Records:
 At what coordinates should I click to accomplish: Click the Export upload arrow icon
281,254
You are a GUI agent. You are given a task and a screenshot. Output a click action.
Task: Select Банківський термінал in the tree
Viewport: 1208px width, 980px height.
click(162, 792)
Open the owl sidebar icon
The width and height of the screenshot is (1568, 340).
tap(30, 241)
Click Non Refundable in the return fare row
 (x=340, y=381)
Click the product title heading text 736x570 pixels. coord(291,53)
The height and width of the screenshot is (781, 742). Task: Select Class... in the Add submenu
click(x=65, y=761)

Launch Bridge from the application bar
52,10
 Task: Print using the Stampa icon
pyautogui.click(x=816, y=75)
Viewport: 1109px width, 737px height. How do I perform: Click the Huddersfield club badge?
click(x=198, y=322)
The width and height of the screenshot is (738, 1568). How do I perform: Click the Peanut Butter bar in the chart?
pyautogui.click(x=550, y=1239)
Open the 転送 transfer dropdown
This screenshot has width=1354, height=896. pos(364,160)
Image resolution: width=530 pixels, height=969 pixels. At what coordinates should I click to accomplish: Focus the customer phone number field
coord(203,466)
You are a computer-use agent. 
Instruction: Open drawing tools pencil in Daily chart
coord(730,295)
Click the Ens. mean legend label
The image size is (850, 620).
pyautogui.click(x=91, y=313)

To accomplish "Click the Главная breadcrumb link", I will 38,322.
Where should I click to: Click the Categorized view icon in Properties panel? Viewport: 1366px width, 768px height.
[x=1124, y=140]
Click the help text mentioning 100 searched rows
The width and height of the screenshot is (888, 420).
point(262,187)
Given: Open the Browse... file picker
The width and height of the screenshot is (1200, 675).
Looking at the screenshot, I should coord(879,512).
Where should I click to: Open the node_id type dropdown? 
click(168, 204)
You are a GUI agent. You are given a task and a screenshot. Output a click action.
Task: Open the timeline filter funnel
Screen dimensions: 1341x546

» TASK STATEMENT
Present the material above as a numbered list, one line per item, and leave out the blank lines.

» THE SOLUTION
1.  At what coordinates should I click to accomplish: Click the Export upload arrow icon
2. 281,254
3. You are a GUI agent. You are given a task and a screenshot. Output a click action.
4. Task: Select Банківський термінал in the tree
5. Viewport: 1208px width, 980px height.
6. click(162, 792)
7. Open the owl sidebar icon
8. The width and height of the screenshot is (1568, 340).
9. tap(30, 241)
10. Click Non Refundable in the return fare row
11.  (x=340, y=381)
12. Click the product title heading text 736x570 pixels. coord(291,53)
13. The height and width of the screenshot is (781, 742). Task: Select Class... in the Add submenu
14. click(x=65, y=761)
15. Launch Bridge from the application bar
16. 52,10
17.  Task: Print using the Stampa icon
18. pyautogui.click(x=816, y=75)
19. Viewport: 1109px width, 737px height. How do I perform: Click the Huddersfield club badge?
20. click(x=198, y=322)
21. The width and height of the screenshot is (738, 1568). How do I perform: Click the Peanut Butter bar in the chart?
22. pyautogui.click(x=550, y=1239)
23. Open the 転送 transfer dropdown
24. This screenshot has width=1354, height=896. pos(364,160)
25. Image resolution: width=530 pixels, height=969 pixels. At what coordinates should I click to accomplish: Focus the customer phone number field
26. coord(203,466)
27. You are a computer-use agent. 
28. Instruction: Open drawing tools pencil in Daily chart
29. coord(730,295)
30. Click the Ens. mean legend label
31. The image size is (850, 620).
32. pyautogui.click(x=91, y=313)
33. To accomplish "Click the Главная breadcrumb link", I will 38,322.
34. Where should I click to: Click the Categorized view icon in Properties panel? Viewport: 1366px width, 768px height.
35. [x=1124, y=140]
36. Click the help text mentioning 100 searched rows
37. The width and height of the screenshot is (888, 420).
38. point(262,187)
39. Given: Open the Browse... file picker
40. The width and height of the screenshot is (1200, 675).
41. Looking at the screenshot, I should coord(879,512).
42. Where should I click to: Open the node_id type dropdown? 
43. click(168, 204)
44. You are a GUI agent. You are given a task and a screenshot. Output a click action.
45. Task: Open the timeline filter funnel
46. Screen dimensions: 1341x546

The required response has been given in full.